OT-DETECTOR: Delving into Optimal Transport for Zero-shot Out-of-Distribution Detection
Yu Liu, Hao Tang, Haiqi Zhang, Jing Qin, Zechao Li
TL;DR
This work tackles zero-shot OOD detection by leveraging CLIP for cross-modal representations and introducing OT-detector, which quantifies both semantic and distributional discrepancies via OT. A key novelty is the Semantic-aware Content Refinement (SaCR), which refines content through multi-view guidance to magnify distributional gaps between ID and hard OOD samples. The method defines two OT-based scores—semantic-wise and distribution-wise—and fuses them into a final score S_OT, achieving state-of-the-art performance on ImageNet-1K OOD benchmarks and excelling in hard-OOD scenarios. The results demonstrate strong practical impact for reliable open-world recognition without requiring ID training data or external OOD labels, albeit with batch-size sensitivity due to OT computation.
Abstract
Out-of-distribution (OOD) detection is crucial for ensuring the reliability and safety of machine learning models in real-world applications.
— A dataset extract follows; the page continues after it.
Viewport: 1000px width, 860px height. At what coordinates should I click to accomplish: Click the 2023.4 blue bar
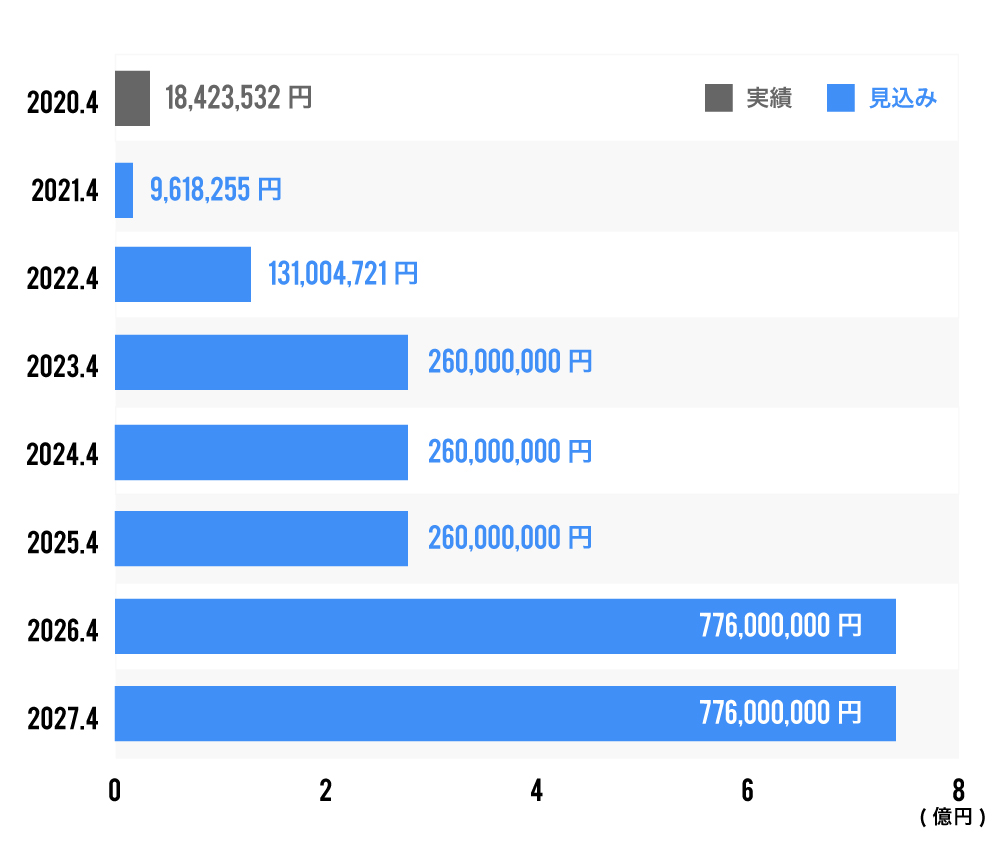click(261, 362)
While zero-shot OOD detection, which requires no training on in-distribution (ID) data, has become feasible with the emergence of vision-language models like CLIP, existing methods primarily focus on semantic matching and fail to fully capture distributional discrepancies. To address these limitations, we propose OT-DETECTOR, a novel framework that employs Optimal Transport (OT) to quantify both semantic and distributional discrepancies between test samples and ID labels. Specifically, we introduce cross-modal transport mass and transport cost as semantic-wise and distribution-wise OOD scores, respectively, enabling more robust detection of OOD samples. Additionally, we present a semantic-aware content refinement (SaCR) module, which utilizes semantic cues from ID labels to amplify the distributional discrepancy between ID and hard OOD samples. Extensive experiments on several benchmarks demonstrate that OT-DETECTOR achieves state-of-the-art performance across various OOD detection tasks, particularly in challenging hard-OOD scenarios.